The rich were seen by Jesus and James as those who saved up their earthy blessings, not sharing them with the needy in society; those who stole and extorted from the poor and needy, taking advantage of them, rather than granting them grace and mercy. Jesus’ parable regarding the rich man and Lazarus, a beggar who lay at his gate (Luke 16:19-31) exemplifies this position. Though the rich man to whom Jesus referred was undoubtedly not focussed on God, his characterisation would have been understood by those around as being that of one of the ruling elite of the town, in a culture where piety and wealth seemed to have been commonly seen as one and the same.
James makes reference to the hired labourers who suffered under rich land owners and bosses. The rich contravened the employment requirement of Deuteronomy 24:14-15 and delaying paying the wages of those who lived from hand to mouth. That James mentions it here, implies it was a common cruelty which the rich imposed on the poor of those days, a sin clearly contrary to the written law of God.
As we look at the contrasts between the times and culture for the first century Christians and us today, we can see in both the Old and the New Testament that there is a constant theme against indulgence by the rich, at the expense of poor. The reason is simple, in the Biblical times, there were not that many things to go around. Each artefact and each possession was hard to come by. If the rich hoarded, there would be none available for the poor. Today in richer countries, we have a gross over-abundance of indulgences available to us. The supply of new things to possess, is virtually unlimited.
However, the underlying truths of God are unchanged; and the way God looks at the rich and their treatment of the poor, certainly remains unchanged.
James 2:5-7 noted how the rich used their position of wealth and power to impose their will on the poor, taking them to court to extract vengeance and obtain land and property in the process. The technical aspects of much of James’ teachings against the rich are still true and can still be seen in operation today, whether it be a rich individual, a rich company or corporation, or a rich government, there are still those who exploit the poor, the needy, the lowest classes of society. Yes, they still persecute those whom Jesus said He came for, those whom Jesus blessed in the Beatitudes.
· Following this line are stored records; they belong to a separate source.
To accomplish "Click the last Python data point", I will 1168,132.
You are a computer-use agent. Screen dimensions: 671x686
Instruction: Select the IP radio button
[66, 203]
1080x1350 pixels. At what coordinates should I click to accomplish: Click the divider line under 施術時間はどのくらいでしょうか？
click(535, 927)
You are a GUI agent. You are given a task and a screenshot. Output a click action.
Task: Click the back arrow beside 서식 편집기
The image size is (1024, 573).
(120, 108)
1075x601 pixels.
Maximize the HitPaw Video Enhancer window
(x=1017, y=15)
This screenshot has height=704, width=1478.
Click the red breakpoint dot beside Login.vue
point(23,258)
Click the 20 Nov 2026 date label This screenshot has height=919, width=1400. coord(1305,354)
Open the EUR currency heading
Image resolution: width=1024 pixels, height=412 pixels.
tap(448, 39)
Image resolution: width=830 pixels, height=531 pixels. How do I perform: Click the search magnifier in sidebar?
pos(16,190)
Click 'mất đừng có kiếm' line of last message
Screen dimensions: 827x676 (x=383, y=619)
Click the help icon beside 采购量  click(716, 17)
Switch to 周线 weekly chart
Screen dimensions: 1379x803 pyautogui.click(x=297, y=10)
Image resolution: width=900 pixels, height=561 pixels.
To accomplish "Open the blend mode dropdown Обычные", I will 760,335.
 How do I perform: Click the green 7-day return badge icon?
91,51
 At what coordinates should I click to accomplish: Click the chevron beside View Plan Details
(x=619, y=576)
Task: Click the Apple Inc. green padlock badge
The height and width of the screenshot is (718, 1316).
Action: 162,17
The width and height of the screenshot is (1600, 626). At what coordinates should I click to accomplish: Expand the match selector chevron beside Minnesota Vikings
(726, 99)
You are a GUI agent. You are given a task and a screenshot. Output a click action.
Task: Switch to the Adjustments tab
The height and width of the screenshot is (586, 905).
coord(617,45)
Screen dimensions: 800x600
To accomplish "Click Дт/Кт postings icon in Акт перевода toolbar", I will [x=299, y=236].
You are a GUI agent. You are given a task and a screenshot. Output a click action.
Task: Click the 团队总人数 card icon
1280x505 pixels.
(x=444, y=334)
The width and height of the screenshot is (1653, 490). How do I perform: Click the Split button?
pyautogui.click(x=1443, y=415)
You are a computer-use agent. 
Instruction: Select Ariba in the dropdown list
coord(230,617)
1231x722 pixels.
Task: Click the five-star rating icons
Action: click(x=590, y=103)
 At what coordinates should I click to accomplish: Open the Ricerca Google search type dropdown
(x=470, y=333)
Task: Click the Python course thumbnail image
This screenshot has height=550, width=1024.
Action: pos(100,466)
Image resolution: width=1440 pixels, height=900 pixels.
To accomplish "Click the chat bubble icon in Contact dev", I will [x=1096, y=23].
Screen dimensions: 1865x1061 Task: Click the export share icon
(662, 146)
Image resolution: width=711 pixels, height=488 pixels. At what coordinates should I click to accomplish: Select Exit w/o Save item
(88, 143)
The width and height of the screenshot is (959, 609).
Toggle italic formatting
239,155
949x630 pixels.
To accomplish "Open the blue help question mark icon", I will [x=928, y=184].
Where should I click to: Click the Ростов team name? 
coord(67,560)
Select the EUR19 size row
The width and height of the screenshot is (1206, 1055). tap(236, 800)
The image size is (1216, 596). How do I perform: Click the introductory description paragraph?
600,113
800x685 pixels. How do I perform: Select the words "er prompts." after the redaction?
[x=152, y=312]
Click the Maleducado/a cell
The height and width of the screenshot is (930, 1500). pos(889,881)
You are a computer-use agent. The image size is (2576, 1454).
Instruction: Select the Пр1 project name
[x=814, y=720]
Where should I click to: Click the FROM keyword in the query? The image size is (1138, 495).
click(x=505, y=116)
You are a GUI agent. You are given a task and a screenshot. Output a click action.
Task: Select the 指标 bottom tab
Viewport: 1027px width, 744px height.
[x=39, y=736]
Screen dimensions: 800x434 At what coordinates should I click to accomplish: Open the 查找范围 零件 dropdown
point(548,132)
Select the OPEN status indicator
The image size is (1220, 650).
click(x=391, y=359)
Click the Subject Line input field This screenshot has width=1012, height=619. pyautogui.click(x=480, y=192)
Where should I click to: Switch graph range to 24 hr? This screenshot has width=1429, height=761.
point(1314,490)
Without doubt, any study of the books of James reveals that he was against the rich; not for having money, or wealth or power, but that they did not use it, no, could not use it, in a godly way. Could not, because their heart was not with God.
While the bible constantly condemns the rich, this does not mean that God does not love the rich. God demonstrated this when he sent Jonah to Nineveh to prophesy calamity on them; and as the Ninevites repented meaningfully, God forgave them.
What should the Christian response be to the rich? We should stand on our Godly and Biblical principles and as James 5:8 says, we should be patient with them as we ourselves establish our hearts. We are not called to condemn, but to build up in love and understanding and bring them to belief in Christ Jesus. The best way we can do that is to be a mirror of the life which Jesus led on earth; such that when people see us, they see a demonstration and a living out of the life and the character of Jesus. By the way we live, Christians must demonstrate the virtues of a Christ centred life, and none of the vices of the world. Let’s remember that Jesus has told us, “The things which are impossible with men are possible with God” (Luke 18:27).
Rich or poor, it is God intention that none may perish. It is our Christian duty to reach out to all, to make disciples of them for Christ. Jesus does the hard work, we just need to lead the correct life for Him, so that He can use us in His plans.
Colossians 3:17 tells us how we must live, whether we are blessed with wealth or not, saying “And everything, whatever you do in word or deed, do all in the name of the Lord Jesus, giving thanks to God and the Father by Him.”